● Your task: The copy must run from the first line of the entries below through the line containing "This screenshot has height=231, width=240.", restated word for word, with pictures left out.

● Extracted material:
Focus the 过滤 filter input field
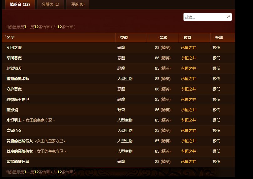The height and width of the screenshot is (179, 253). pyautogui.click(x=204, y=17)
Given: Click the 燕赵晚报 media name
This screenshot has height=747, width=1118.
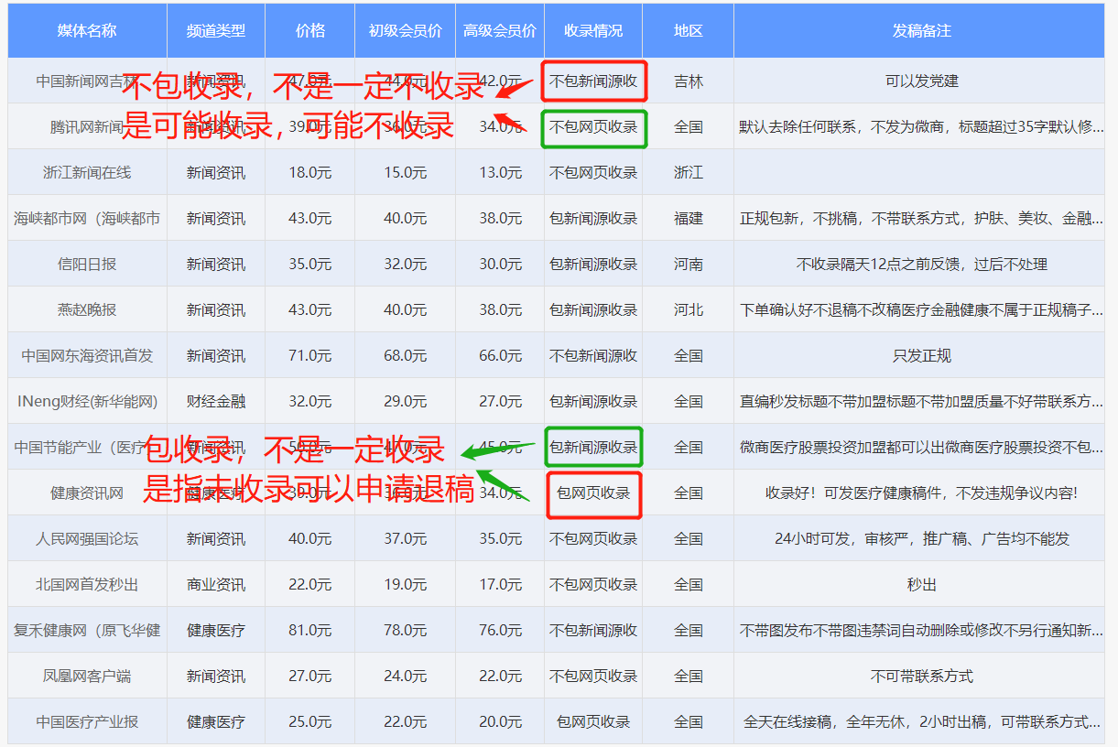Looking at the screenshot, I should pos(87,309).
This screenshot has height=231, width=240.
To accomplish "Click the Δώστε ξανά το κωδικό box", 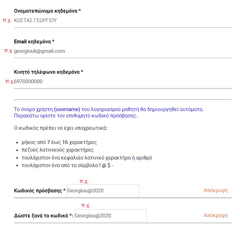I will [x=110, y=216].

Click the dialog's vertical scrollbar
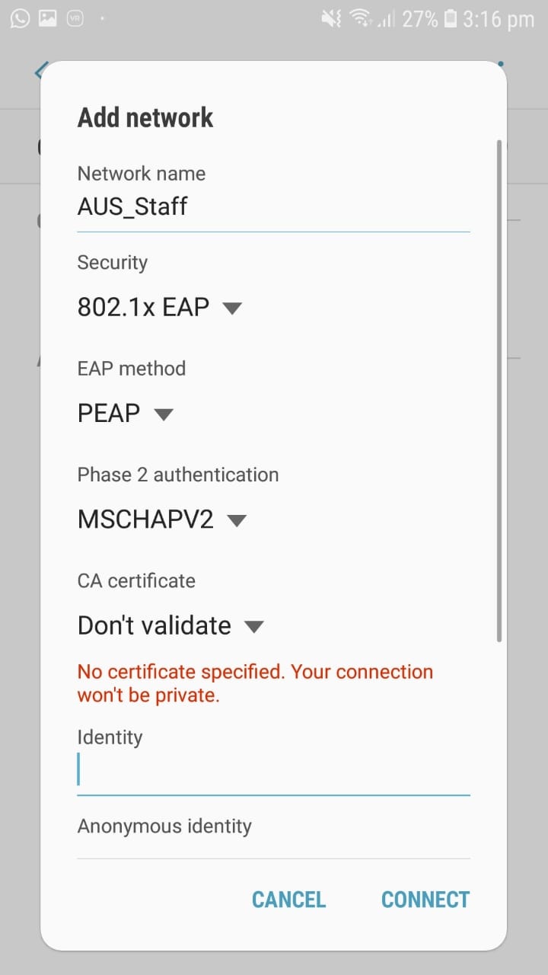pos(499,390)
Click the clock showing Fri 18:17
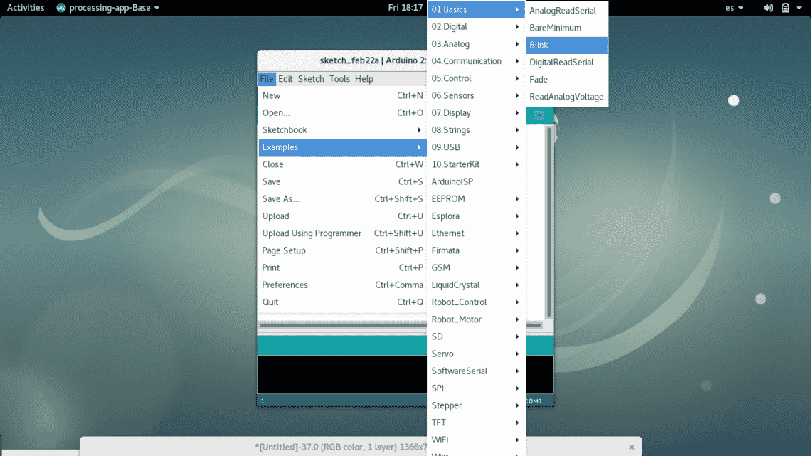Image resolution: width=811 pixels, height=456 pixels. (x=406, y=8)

● Answer to this problem:
Focus the 过滤 filter input field
The height and width of the screenshot is (179, 253). pyautogui.click(x=204, y=17)
Given: Click the 燕赵晚报 media name
This screenshot has height=747, width=1118.
Looking at the screenshot, I should pos(87,309).
This screenshot has height=231, width=240.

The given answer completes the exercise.